Со смутным ужасом Катя глядела в поблескивавшие в полумраке очки над нависшим лбом. А собеседнику ее она, видимо, нравилась, нравились ее жадные к правде глаза, безоглядная страстность искания в голосе. Он говорил хорошим, серьезным тоном старшего товарища:

— В тех невиданно трудных условиях, в которых революция борется за свое существование, это единственный путь. Путь страшный, работа тяжелая. Нужен совсем особый склад характера: чтоб спокойно, без надсада, идти через все, не сойти с ума, и чтоб не опьяняться кровью, властью, бесконтрольностью. И обычно, к сожалению, так большинство и кончает: либо сходят с ума, либо рано-поздно сами попадают под расстрел.

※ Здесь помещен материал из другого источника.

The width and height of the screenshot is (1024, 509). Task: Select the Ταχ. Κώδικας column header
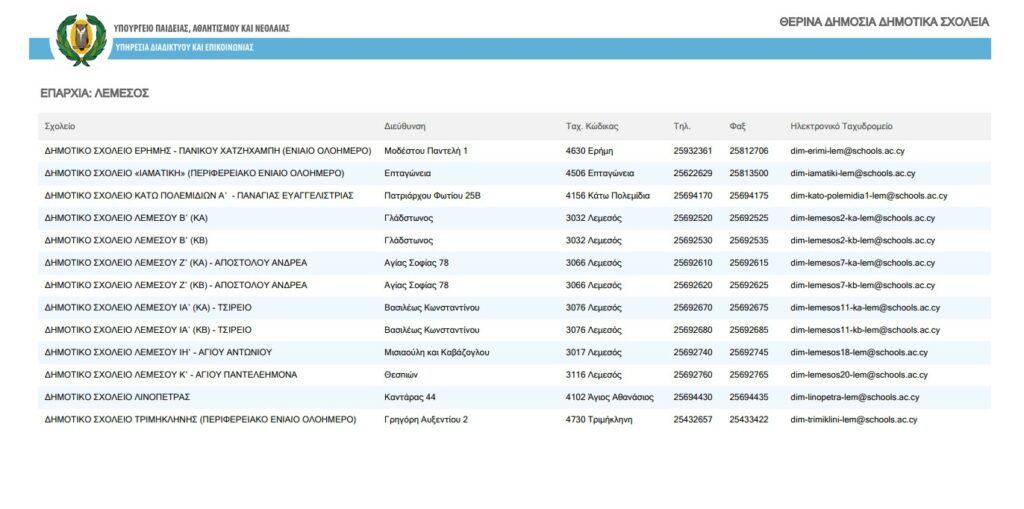[592, 127]
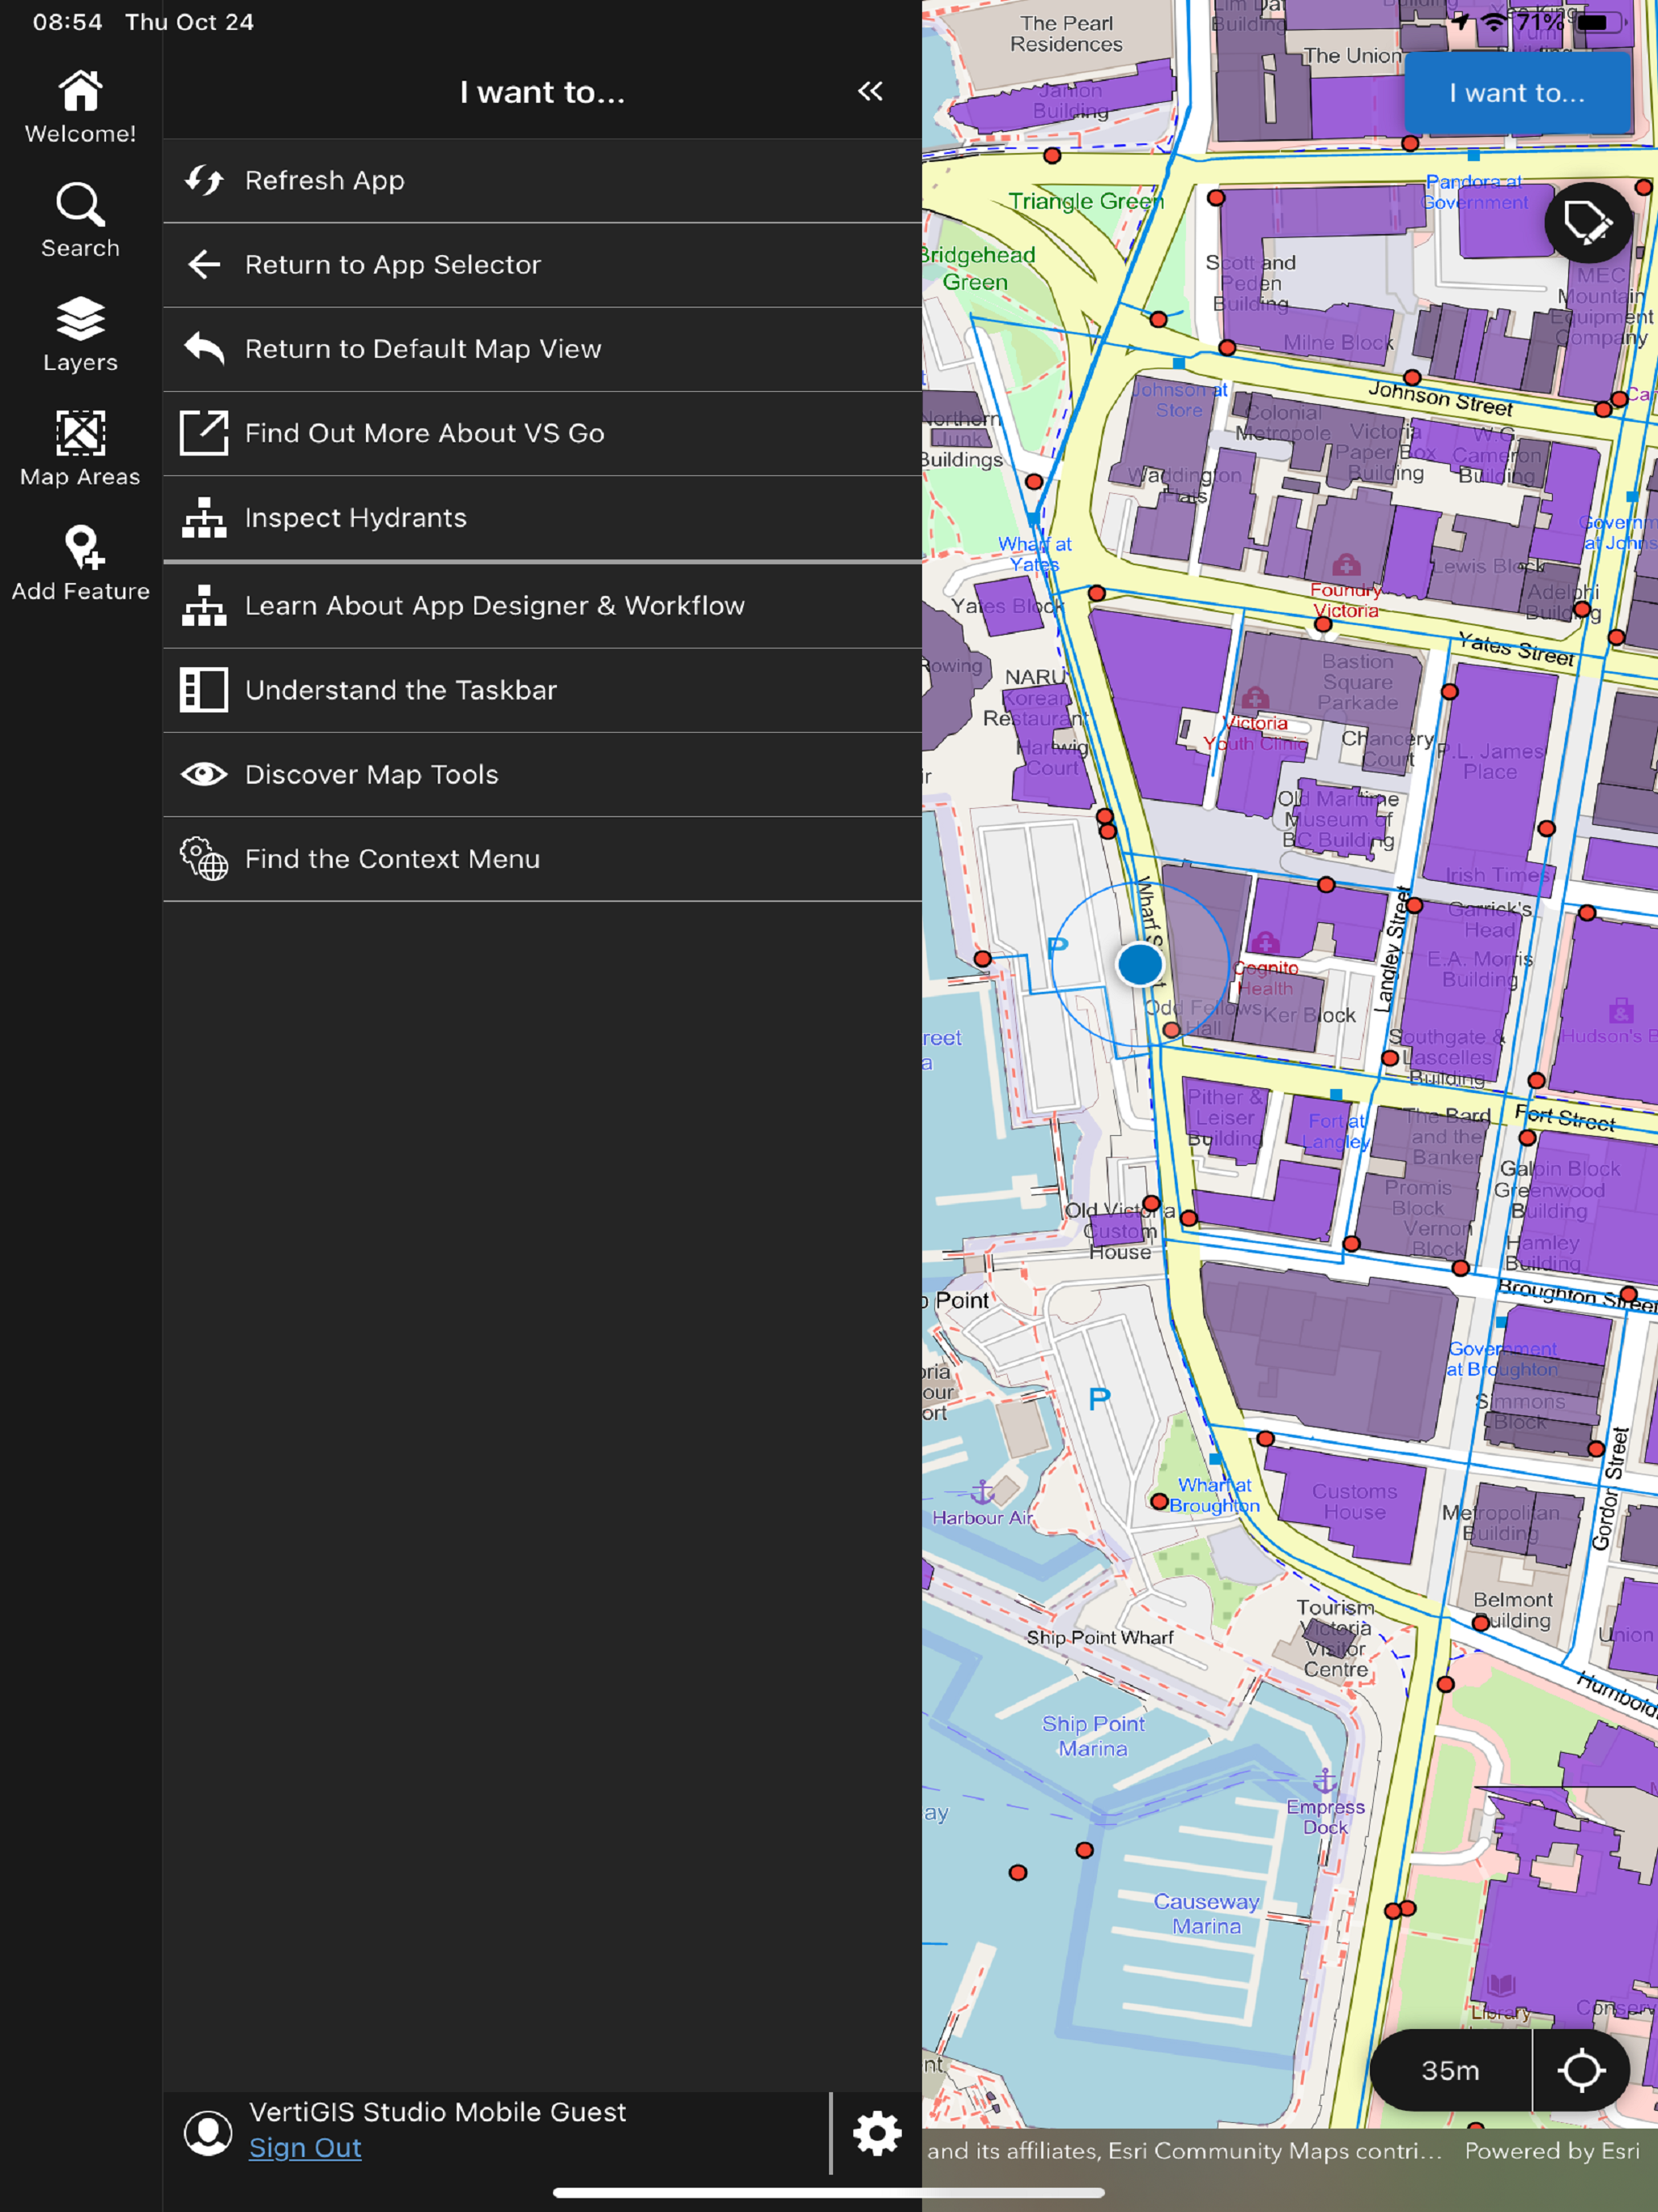Center map on current location crosshair
Screen dimensions: 1658x2212
coord(1581,2070)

Катя тряхнула головою, чтобы сбросить наваливавшуюся тяжесть.

— Ах, нет!.. Господи! Вот я чего не понимаю. Я слышу по голосу, я вижу, вы идейный, убежденный человек. И вот вы, Надежда Александровна, Седой... Вы все так легко об этом говорите, потому что для вас это теория; делается это где-то там, вне поля вашей деятельности. Ну, скажите, ну, если бы вам, самому вам, пришлось бы... Как ваша фамилия?

— Воронько.

Катя отшатнулась.

— Во..Воронько?!

— Да.

Как ребенок, Катя в ужаснувшемся изумлении раскрыла рот и неподвижно глядела на Воронько.

Он улыбнулся про себя.

— Вы думали, у меня не только руки, но даже губы в крови?

Катя молча продолжала смотреть. Обычное лицо русского интеллигента вдруг стало таинственно страшным, единственным в своей небывалости. Она растерянно сказала:

— Я ничего не понимаю...

Подошел Корсаков и заговорил с Воронько.

Шумно ужинали, смеялись. Пили пиво и коньяк. Воронько молчаливо сидел, прямой, с серьезными, глядящими в себя глазами, с нависшим на очки крутым лбом. Такая обычная, седенькая, слегка растрепанная бородка... Сколько сотен, может быть, тысяч жизней на его совести! А все так просто, по-товарищески, разговаривают с ним, и он смотрит так спокойно... Катя искала в этих глазах за очками скрытой, сладострастной жестокости, — не было. «Не было и великой тайной грусти.»